American human rights organization

The North Korea International Documentation Project (NKIDP) is part of the History and Public Policy Program at the Woodrow Wilson International Center for Scholars. It seeks to serve as an informational clearinghouse on North Korea for both the scholarly and policy making communities by widely disseminating newly declassified documents on the DPRK from its former communist allies as well as other resources that provide valuable insight into the actions and nature of the North Korean state.

==History and details==
The North Korea International Documentation Project (NKIDP) has obtained and published documents on the history of North Korea from archives in the former Soviet Union, China, (East) Germany, Romania, Albania, Mongolia, Bulgaria, Poland, Hungary, the United States, and South Korea.

NKIDP believes that the efforts of contemporary scholars and policymakers are too often hampered by a distinct lack of knowledge about the North Korean leadership and political system.
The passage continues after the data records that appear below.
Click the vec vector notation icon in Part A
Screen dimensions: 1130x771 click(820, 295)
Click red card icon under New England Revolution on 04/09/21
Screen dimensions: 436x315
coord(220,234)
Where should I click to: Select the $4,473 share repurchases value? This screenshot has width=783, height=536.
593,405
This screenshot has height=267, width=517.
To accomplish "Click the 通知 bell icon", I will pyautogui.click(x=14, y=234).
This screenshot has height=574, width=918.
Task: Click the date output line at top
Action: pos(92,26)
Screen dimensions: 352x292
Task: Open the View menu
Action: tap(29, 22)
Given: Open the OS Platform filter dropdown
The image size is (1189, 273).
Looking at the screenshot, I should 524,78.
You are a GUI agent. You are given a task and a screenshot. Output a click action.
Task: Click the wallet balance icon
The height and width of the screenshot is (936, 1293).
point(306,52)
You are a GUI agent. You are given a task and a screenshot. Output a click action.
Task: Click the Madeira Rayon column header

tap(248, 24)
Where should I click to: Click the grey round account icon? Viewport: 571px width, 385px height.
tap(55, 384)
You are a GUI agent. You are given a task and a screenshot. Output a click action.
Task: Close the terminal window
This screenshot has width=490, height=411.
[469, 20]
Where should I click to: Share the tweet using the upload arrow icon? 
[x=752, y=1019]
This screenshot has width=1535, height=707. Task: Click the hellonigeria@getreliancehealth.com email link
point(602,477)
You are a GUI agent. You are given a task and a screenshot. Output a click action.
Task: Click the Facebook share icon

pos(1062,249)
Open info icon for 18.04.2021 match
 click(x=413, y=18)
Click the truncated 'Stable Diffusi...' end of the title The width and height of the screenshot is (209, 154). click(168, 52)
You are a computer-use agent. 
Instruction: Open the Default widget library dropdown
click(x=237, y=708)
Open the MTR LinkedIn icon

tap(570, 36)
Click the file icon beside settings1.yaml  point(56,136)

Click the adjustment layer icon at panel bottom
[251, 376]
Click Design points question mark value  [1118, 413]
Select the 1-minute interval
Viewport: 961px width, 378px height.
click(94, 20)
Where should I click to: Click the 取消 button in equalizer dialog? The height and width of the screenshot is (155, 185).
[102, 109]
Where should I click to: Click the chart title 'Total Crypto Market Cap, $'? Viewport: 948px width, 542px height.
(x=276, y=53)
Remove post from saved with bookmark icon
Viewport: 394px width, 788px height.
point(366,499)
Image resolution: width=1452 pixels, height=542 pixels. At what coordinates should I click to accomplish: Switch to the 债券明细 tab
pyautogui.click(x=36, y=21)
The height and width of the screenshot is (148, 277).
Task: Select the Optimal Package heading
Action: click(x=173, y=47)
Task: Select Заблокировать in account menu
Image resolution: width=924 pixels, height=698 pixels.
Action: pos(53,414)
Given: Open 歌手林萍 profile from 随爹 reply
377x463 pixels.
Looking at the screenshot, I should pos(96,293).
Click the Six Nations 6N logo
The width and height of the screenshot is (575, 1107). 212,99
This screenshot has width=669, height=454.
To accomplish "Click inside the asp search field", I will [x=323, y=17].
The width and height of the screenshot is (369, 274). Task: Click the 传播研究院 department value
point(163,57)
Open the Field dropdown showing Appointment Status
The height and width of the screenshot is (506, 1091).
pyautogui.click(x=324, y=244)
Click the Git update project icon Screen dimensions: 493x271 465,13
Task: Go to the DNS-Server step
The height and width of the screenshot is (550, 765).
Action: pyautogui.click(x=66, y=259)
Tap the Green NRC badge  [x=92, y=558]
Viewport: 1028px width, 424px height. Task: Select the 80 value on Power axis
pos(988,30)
With no history of diplomatic relations with Pyongyang and severely limited access to the country’s elite, it is difficult for Western policymakers, journalists, and academics to understand the forces and intentions behind North Korea's enigmatic actions.

In cooperation with the University of North Korean Studies (Seoul) and an international network of researchers, the NKIDP provides access to both original and translated archival documents on the DPRK, publishes an NKIDP Working Paper series, regularly contributes to the Cold War International History Project (CWIHP) Bulletin series, and holds frequent conferences and workshops at the Wilson Center as well as throughout East Asia.

The NKIDP is supported by the Korea Foundation and other donors.